Final answer:
The atom that produces the shortest wavelength spectral line during the transition from n=2 to n=1 in the Lyman series is the double ionized lithium (Li++), as it has a higher effective atomic number (Z) after accounting for electron count, leading to a greater energy change and consequently a shorter wavelength photon.
Step-by-step explanation:
The question is asking which atom produces the shortest wavelength spectral line when an electron transitions from the n=2 energy level to the n=1 level. This is a reference to the Lyman series in the hydrogen atom spectrum, which deals with the emissions of photons by electrons in excited states transitioning to the ground state (n=1). The energy difference and thus the frequency (and wavelength) of the emitted photon depend on the atomic number (Z) of the hydrogen-like atom because the energies of the orbits in a one-electron atom scale with the square of Z. Therefore, the greater Z is, the more energy is released and the shorter the wavelength of the emitted photon.

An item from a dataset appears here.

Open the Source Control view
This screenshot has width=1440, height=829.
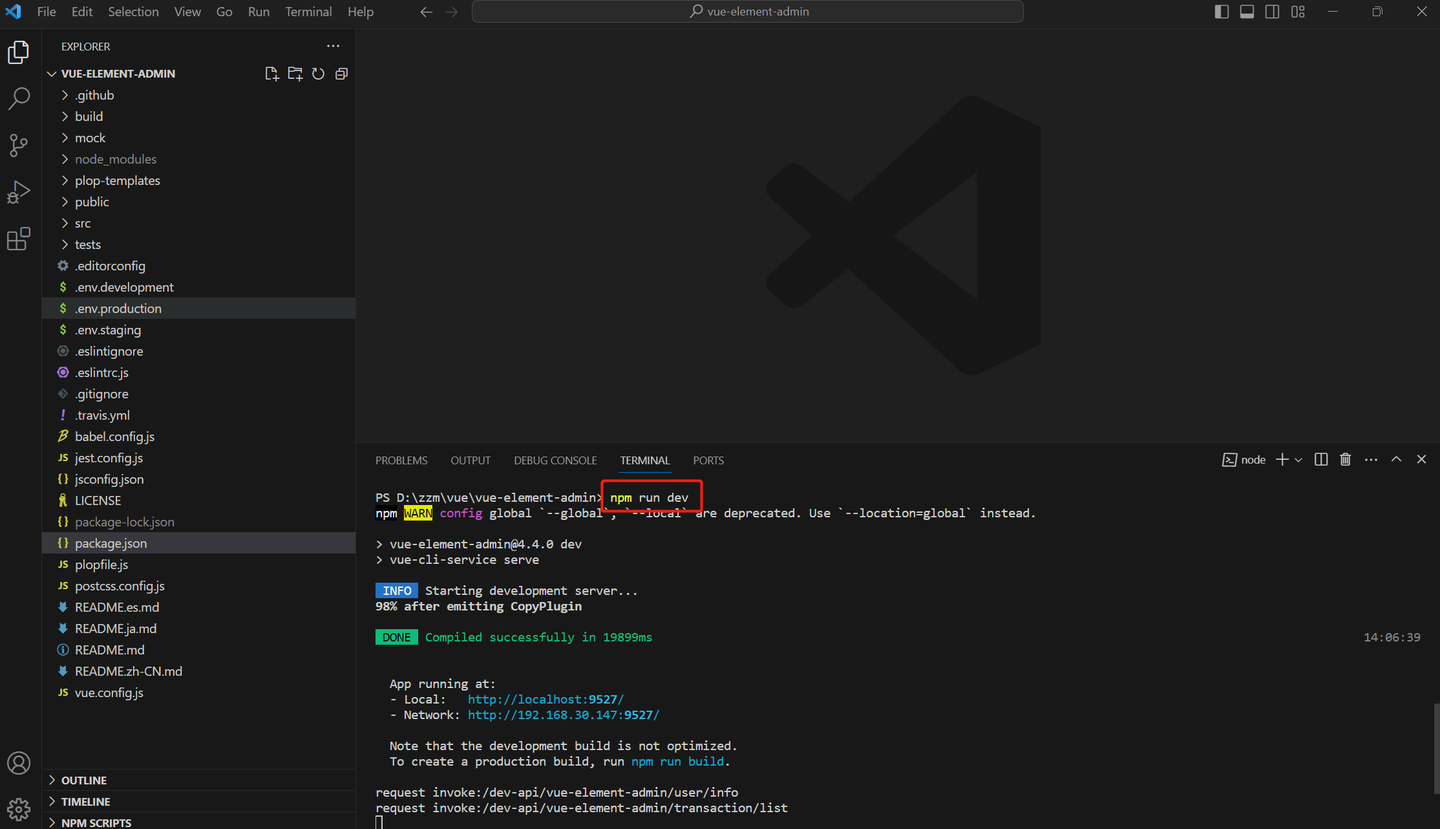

For a hydrogen atom (Z=1), a deuterium atom (also Z=1, but with an extra neutron), a singly ionized lithium (Li+, Z=3), and a double ionized lithium (Li++, Z=3 but with one less electron than Li+), transitions from n=2 to n=1 will produce lines in the Lyman series. As Z increased, the energy of the photon increases, and its wavelength decreases due to the E=hc/λ relationship, where E is energy, h is Planck's constant, c is the speed of light, and λ is the wavelength. Considering the atoms in question, double ionized lithium, which has a higher Z value than hydrogen or deuterium after accounting for the number of electrons, will have the most significant decrease in energy levels, resulting in the emission of a photon with the shortest wavelength.